◆ 課題一覧:
a) ファラデーのクリスマス講演を紹介する文章によると、本書は何年のクリスマス休暇の講演を元にしていますか。
b) ファラデーのクリスマス講演を紹介する文章の続きを、最後の文の後から書いてください。

本書は、電磁誘導の発見など顕著な業績を残した英国の物理学者マイケル・ファラデーによる、少年少女のためのクリスマス講演をまとめたもの。王立研究所の主催による講演で、1860年のクリスマス休暇の講演を元に、全6講で構成されている。

マイケル・ファラデー(1791-1867)は、貧しい家庭に生まれて製本職人見習いとして働いていたが、職場で製本された書籍を読んで科学の分野に惹かれていく。客の好意で王立研究所の講演会に参加して感激したファラデーは、その教授に弟子入りを志願して、雑用係として採用される。やがて実験助手から科学者になり、様々な発見をして王立研究所の所長になる。多くの業績の中でも、電子1mol(モル)あたりの電気量であるファラデー定数と、コンデンサの電気容量の単位F(ファラド)にその名を残している。

◆ 提供情報:
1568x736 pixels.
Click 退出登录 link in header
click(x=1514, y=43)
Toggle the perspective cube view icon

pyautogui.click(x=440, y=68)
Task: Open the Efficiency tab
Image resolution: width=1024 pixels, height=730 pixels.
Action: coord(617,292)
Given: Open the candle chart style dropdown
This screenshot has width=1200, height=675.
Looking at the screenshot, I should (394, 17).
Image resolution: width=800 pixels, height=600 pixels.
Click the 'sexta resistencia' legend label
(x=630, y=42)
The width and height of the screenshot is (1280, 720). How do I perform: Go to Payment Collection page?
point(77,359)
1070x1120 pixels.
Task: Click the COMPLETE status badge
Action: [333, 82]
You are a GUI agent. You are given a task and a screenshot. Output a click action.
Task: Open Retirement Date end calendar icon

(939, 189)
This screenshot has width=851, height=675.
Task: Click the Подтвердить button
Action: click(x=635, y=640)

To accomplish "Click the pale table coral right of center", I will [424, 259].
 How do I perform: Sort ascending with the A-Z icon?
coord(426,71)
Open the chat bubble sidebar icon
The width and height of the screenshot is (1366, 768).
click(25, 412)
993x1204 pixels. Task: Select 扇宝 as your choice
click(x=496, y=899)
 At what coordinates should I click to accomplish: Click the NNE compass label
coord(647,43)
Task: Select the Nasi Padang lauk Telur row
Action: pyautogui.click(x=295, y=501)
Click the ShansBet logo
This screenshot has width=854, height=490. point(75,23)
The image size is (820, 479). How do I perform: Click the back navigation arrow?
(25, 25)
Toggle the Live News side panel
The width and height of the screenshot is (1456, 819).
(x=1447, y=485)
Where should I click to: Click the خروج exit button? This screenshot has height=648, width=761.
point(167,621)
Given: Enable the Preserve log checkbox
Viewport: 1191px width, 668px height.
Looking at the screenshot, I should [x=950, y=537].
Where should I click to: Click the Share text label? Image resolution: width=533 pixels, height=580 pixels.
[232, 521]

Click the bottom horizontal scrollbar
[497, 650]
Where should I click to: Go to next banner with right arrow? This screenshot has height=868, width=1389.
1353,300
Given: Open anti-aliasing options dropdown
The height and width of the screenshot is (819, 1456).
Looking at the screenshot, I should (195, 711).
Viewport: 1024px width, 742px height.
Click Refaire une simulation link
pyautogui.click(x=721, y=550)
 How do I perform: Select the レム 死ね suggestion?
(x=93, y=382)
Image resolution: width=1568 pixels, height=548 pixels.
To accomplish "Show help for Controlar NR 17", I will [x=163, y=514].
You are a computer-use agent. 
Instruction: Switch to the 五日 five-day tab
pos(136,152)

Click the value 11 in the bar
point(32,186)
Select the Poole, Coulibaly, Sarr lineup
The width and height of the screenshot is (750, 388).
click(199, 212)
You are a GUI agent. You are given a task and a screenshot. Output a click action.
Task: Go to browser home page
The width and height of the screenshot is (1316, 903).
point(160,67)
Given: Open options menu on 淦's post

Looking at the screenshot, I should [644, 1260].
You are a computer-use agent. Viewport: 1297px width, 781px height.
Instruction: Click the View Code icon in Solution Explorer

◆ 課題ごとの結果:
a) 1860年のクリスマス休暇の講演を元にしています。

b)
講演の冒頭でファラデーは、宇宙のすべてを支配する諸法則の中で、ロウソクが燃える現象に何らかの役割を果たしていないもの、また何らかの関係を持っていないものはないと述べる。そうして燃えるロウソクを題材に取って、少年少女に向けて様々な実験を行っていく。炎の形・明るさの観察から始まり、燃えるためには空気が必要なこと、燃焼して出て来る気体の分析、同じ気体をボルタの電池を用いて電気分解で作り出すこと、さらにはロウソクの燃焼が人体の生命系に類似していることまで行きつく。その実験の内容は、多くが現在でも小中・高等学校で行われているお馴染みのものである。

そして、講演の最後でファラデーは若い聴衆に語りかける。「ロウソクのように光り輝いてください。全ての行動において、人類に対する義務の遂行において、正しく有益に行って、世界を照らす人になってください」と。

彼が研究所長になってから力を入れたことの一つが、講演会によって研究を社会に開かれたものにすることだった。特に少年少女のためのクリスマス講演会は、19回も自ら講師を勤めるほど熱心に行った。本書の刊行に際して、これまで子どもたちに話をするのが本当に楽しかったと語っている。

ファラデーが少年少女に科学の知識を伝えることを好んだのは、彼自身が同じような体験をして人生を変えるほどの感銘を受けたからに違いない。真理を学ぶことによって、人生の可能性は無限に広がっていくことを教えてくれる一冊だ。

『ロウソクの科学』

著者:ファラデー

発行日:2010年9月16日(元版は1861年)

発行:岩波文庫

(冒頭の写真はイメージ)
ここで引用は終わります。